In this paper, we propose a cusp-capturing physics-informed neural network (PINN) to solve discontinuous-coefficient elliptic interface problems whose solution is continuous but has discontinuous first derivatives on the interface. To find such a solution using neural network representation, we introduce a cusp-enforced level set function as an additional feature input to the network to retain the inherent solution properties; that is, capturing the solution cusps (where the derivatives are discontinuous) sharply. In addition, the proposed neural network has the advantage of being mesh-free, so it can easily handle problems in irregular domains. We train the network using the physics-informed framework in which the loss function comprises the residual of the differential equation together with certain interface and boundary conditions. We conduct a series of numerical experiments to demonstrate the effectiveness of the cusp-capturing technique and the accuracy of the present network model.
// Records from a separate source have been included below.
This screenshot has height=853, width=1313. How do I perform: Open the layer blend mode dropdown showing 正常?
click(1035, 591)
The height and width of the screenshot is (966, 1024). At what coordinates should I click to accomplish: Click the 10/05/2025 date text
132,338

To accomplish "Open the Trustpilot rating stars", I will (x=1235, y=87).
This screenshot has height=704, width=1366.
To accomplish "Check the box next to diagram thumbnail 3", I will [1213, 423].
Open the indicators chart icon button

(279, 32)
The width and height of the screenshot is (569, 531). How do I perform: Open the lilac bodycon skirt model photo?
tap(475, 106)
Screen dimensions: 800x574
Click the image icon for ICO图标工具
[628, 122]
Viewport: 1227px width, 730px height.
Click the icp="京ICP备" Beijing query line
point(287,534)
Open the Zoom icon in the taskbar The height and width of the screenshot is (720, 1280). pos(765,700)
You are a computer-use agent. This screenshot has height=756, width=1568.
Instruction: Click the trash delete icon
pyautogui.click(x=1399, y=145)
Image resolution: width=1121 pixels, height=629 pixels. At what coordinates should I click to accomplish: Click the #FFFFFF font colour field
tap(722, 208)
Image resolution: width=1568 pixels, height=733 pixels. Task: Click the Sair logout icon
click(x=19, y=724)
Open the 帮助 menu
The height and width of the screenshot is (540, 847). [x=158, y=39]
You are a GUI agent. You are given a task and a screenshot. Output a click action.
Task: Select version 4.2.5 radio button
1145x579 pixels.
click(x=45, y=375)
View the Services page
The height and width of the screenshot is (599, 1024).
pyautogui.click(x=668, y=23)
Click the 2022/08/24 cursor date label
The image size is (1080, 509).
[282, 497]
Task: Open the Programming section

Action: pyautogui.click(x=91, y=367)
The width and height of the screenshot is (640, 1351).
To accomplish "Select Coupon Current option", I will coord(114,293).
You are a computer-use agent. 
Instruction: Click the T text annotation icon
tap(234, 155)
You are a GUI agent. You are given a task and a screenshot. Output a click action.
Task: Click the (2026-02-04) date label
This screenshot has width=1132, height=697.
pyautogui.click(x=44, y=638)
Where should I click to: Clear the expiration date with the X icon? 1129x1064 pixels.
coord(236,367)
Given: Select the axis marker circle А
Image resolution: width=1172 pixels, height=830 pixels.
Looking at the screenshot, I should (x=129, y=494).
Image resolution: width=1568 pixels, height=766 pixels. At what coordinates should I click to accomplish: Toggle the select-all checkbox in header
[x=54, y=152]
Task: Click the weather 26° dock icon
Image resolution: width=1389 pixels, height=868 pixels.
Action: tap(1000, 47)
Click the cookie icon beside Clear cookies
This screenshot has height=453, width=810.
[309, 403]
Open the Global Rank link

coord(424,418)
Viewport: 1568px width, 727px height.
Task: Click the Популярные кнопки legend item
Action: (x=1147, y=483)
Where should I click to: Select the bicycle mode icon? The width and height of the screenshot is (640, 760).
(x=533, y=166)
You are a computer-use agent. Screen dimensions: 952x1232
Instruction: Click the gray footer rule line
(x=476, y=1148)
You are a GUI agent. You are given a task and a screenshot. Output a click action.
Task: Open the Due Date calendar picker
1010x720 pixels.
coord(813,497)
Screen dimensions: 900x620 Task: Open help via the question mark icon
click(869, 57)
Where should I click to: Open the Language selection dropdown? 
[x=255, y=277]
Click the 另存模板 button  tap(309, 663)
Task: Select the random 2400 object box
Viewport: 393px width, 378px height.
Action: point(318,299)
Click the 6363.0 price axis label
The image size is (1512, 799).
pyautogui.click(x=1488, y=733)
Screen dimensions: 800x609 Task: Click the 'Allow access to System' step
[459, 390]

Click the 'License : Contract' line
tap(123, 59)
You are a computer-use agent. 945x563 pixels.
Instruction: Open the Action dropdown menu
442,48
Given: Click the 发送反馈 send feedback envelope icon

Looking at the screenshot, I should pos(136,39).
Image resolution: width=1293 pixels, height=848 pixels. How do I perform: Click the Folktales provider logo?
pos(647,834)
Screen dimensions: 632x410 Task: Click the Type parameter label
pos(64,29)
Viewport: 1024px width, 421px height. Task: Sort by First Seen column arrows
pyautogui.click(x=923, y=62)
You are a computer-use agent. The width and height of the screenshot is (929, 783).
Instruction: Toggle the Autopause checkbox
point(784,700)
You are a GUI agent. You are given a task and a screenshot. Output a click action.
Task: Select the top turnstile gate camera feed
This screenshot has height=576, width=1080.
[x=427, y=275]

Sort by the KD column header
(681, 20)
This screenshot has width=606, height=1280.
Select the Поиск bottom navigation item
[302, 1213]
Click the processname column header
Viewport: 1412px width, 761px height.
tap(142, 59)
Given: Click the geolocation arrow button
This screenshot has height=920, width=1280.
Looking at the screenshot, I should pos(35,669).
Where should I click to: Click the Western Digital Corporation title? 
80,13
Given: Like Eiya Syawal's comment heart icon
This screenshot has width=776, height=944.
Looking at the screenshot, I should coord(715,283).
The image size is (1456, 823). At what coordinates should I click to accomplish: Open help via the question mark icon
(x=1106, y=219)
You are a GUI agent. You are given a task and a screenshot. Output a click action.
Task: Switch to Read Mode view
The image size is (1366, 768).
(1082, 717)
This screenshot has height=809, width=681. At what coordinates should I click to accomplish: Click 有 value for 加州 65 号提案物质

Numerical results show that even using a one-hidden-layer (shallow) network with a moderate number of neurons and sufficient training data points, the present network model can achieve prediction accuracy comparable with traditional methods. Besides, if the solution is discontinuous across the interface, we can simply incorporate an additional supervised learning task for solution jump approximation into the present network without much difficulty.

翻译：本文提出了一种尖点捕捉物理信息神经网络（PINN），用于求解解在界面上连续但一阶导数不连续的间断系数椭圆界面问题。为利用神经网络表示此类解，我们引入了一个尖点强制水平集函数作为网络的附加特征输入，以保留解的固有性质：即锐利地捕捉解尖点（导数不连续处）。此外，所提出的神经网络具有无网格的优点，因此能轻松处理不规则域中的问题。我们采用物理信息框架训练网络，其中损失函数包含微分方程的残差以及特定的界面条件和边界条件。通过一系列数值实验，我们验证了尖点捕捉技术的有效性及所提网络模型的精度。数值结果表明，即使使用单隐层（浅层）网络、适量神经元和足够的训练数据点，所提网络模型也能达到与传统方法相媲美的预测精度。此外，若解在界面上不连续，我们可轻松地将用于解跳跃逼近的额外监督学习任务纳入所提网络，而无需过多困难。